Ask HN: Why do the names of so many products give no information on what it is? - bfish510

Dropbox makes me think of storage. iPhone is straight to the point as well as Evernote. Of every application you know with a large user base can you tell what the product does by it's name?<p>So why does it seem that so many companies give up such a valuable piece information into what their product does for a shorter domain name? To sound unique? If there is no connection between the name and the product how likely am I to remember the name when I try to talk about it?
======
claudius
It might be worth pointing out that this is not a recent development. For
example, take the names of text editors:

\- Obvious: Word, Notes, Writer, ed, Notepad etc.

\- Less obvious: vi, vim, Emacs, nano/pico

Or car brands:

\- ‘Obvious’: General Motors, BMW, Volkswagen

\- Less Obvious: Mercedes, Ford, Audi

So this is definitely not a recent phenomenon and I hence doubt that you could
link it to the length of domain names.

------
eterm
When it comes to retail, I have a self-rule about never buying from any
retailer whose name makes it obvious what they sell.

"amazon", "ebay", "Tesco" don't make it obvious.

"PC world", "Phones4u", "Lawyers4u", "buycheapstuffonline" make it obvious.
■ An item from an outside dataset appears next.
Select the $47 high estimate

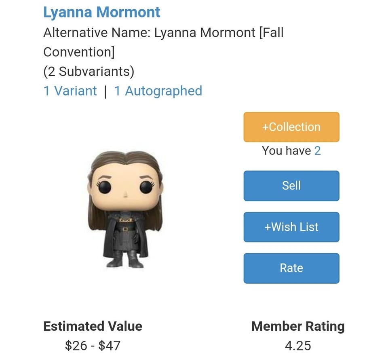pos(110,346)
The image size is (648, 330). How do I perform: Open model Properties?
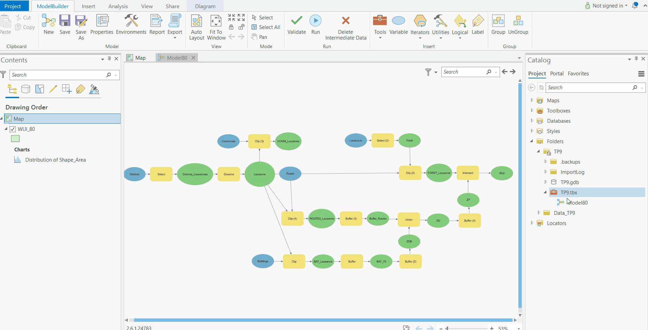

I think a unique name helps build a brand over a descriptive name which to me
often sounds cheap.

------
bediger4000
I don't know for certain, but I get the sense that "intellectual property"
concerns play into naming pretty heavily these days. That is, folks don't want
to hassle with trademark dust-ups, so they use semi-random nonsense names to
avoid even appearing to infringe.

------
meerita
Twitter? Facebook? those aren't so obvious to me.